§ **Problem description**: Could you say how many lines in the records include "bottom"? Please give the number by itself.

Collected data:
-*-
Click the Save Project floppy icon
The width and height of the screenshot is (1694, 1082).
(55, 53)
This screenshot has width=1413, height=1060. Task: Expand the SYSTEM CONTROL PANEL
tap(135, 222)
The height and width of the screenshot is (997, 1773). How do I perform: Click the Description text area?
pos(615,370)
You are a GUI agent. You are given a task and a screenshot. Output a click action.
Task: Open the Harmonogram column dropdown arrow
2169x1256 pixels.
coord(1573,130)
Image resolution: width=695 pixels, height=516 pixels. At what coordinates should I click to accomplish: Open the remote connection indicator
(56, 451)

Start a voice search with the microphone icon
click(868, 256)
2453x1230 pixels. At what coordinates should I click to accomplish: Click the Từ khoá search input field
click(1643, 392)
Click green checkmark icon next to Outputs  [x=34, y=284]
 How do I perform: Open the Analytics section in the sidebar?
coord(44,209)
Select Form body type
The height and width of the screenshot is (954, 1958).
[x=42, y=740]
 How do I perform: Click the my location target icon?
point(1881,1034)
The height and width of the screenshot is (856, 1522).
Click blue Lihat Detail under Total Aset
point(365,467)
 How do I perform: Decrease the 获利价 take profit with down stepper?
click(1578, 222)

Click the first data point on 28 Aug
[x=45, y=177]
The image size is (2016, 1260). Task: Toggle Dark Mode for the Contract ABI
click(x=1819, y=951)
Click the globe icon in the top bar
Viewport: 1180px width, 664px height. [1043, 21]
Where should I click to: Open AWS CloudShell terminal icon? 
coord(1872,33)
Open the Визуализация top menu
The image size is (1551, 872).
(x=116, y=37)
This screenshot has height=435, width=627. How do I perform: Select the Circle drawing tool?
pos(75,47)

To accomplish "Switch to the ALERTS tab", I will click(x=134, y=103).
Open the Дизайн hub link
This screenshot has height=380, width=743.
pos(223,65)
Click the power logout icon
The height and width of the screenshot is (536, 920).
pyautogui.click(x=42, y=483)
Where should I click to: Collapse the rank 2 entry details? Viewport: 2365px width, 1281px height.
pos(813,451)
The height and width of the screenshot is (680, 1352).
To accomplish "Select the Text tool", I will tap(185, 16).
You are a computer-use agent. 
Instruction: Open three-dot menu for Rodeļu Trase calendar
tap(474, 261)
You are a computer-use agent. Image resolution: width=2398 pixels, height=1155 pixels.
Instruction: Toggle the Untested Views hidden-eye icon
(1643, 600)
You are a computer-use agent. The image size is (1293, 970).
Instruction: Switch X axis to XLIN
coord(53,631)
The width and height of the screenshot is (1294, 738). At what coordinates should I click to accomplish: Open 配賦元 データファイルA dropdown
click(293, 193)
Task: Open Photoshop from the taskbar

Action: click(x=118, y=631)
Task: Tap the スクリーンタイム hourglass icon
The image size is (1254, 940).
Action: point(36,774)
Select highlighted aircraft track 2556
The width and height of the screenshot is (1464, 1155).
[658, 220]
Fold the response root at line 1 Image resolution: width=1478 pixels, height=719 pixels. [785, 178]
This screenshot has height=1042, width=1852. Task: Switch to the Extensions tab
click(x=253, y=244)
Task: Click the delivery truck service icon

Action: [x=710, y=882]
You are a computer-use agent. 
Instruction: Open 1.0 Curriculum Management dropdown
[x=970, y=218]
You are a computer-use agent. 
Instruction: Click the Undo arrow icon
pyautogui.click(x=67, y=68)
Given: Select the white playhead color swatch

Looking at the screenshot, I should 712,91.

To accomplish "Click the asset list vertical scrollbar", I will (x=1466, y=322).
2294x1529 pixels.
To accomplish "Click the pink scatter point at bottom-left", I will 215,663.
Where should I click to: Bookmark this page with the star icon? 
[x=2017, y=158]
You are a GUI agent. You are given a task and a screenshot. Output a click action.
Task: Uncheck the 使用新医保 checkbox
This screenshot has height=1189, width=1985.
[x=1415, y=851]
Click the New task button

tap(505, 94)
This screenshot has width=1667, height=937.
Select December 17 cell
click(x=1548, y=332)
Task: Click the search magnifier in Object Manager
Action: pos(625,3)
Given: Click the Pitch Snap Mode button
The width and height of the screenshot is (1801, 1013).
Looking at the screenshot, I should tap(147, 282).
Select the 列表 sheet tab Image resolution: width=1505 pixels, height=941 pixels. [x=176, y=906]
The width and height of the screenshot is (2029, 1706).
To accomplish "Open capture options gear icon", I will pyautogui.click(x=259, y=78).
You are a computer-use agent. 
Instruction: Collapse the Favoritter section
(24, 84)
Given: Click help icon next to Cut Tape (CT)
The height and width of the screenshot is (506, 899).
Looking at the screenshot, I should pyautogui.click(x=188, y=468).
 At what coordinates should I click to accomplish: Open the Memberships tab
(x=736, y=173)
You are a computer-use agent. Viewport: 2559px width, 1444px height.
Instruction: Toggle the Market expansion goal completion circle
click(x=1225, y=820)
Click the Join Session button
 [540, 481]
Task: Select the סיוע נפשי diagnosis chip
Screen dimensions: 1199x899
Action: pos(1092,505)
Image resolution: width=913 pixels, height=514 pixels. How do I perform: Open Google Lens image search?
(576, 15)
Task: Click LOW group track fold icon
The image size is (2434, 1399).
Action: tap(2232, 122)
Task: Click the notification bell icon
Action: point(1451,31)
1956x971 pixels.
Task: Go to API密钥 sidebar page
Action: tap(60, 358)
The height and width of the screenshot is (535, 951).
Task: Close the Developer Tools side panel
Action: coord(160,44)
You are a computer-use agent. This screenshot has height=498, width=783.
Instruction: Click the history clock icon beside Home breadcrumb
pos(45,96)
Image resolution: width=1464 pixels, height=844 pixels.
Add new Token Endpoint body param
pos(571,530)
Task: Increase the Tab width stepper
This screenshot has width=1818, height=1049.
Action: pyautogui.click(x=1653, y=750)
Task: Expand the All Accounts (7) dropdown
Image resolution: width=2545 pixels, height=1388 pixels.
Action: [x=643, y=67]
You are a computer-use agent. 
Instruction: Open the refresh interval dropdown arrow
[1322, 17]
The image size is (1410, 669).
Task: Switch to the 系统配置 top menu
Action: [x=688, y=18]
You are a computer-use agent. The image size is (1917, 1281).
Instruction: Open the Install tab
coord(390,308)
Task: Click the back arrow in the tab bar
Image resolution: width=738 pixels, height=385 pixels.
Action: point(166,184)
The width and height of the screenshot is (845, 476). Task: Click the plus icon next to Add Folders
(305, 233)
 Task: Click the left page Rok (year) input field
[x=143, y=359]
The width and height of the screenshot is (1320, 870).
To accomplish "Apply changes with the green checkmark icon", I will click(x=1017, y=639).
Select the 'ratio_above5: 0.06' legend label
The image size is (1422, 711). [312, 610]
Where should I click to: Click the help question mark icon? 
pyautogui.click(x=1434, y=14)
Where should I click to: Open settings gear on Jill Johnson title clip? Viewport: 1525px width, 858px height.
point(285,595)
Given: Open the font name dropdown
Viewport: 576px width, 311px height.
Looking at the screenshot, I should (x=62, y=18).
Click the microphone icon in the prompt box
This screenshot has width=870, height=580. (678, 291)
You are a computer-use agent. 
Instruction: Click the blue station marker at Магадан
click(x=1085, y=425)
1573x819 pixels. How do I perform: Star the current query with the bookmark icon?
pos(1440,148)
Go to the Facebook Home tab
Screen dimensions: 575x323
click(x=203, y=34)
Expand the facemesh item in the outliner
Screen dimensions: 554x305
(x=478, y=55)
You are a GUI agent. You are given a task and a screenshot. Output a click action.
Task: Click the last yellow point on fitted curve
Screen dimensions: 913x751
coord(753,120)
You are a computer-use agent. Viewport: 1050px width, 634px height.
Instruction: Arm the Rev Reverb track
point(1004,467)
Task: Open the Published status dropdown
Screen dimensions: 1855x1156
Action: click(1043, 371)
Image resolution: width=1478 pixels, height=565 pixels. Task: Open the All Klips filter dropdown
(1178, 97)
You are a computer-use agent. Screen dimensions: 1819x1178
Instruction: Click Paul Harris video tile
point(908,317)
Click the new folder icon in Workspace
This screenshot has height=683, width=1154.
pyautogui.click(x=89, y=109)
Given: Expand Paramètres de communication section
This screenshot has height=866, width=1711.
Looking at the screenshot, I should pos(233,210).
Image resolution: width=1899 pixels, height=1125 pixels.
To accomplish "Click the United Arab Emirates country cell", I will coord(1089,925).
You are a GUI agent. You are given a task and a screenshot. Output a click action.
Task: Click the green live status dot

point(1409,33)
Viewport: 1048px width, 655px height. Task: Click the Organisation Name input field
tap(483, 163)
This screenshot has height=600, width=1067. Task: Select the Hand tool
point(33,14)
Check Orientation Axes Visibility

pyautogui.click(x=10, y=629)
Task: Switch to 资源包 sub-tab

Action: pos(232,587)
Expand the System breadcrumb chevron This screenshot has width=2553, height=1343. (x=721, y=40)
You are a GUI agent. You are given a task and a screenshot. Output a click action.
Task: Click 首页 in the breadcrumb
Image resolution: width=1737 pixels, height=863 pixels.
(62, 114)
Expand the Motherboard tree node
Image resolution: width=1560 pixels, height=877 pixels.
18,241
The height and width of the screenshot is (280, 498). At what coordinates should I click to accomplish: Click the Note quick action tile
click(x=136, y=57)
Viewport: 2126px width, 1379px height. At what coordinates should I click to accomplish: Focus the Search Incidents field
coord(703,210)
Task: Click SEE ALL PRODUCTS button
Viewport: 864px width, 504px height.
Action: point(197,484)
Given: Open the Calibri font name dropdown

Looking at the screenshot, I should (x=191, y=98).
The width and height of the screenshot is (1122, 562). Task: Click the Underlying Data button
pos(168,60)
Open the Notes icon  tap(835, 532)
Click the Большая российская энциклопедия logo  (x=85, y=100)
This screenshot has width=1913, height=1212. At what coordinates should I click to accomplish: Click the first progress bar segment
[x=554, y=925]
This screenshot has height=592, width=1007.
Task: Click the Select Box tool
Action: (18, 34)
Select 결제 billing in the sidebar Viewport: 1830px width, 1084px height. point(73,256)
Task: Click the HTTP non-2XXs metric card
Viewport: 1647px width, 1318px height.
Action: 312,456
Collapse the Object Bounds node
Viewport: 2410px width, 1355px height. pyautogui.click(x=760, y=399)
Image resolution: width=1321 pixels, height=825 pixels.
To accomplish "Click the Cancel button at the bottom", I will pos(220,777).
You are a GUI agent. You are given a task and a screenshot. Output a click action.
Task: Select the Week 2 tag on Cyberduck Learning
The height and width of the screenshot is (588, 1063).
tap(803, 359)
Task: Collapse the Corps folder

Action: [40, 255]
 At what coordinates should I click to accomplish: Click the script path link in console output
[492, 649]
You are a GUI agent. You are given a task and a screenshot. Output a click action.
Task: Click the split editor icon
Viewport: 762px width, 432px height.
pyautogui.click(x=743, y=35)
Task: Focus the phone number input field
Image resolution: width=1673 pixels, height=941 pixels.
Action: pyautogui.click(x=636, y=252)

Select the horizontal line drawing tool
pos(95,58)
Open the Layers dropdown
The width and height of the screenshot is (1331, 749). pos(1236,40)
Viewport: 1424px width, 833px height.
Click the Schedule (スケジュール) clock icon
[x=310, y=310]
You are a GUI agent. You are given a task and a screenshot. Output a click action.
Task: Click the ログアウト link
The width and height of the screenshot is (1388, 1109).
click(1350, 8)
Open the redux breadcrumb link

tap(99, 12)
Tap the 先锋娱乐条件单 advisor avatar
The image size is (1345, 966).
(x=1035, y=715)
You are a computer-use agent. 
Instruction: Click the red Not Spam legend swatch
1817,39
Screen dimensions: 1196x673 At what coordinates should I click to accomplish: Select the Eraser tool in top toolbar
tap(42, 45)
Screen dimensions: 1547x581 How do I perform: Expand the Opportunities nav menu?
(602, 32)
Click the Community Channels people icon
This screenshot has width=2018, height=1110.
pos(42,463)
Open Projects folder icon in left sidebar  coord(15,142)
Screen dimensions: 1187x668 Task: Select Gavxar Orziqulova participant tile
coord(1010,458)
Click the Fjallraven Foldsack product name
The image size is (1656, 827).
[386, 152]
-*-
§ **Completed exercise**: 2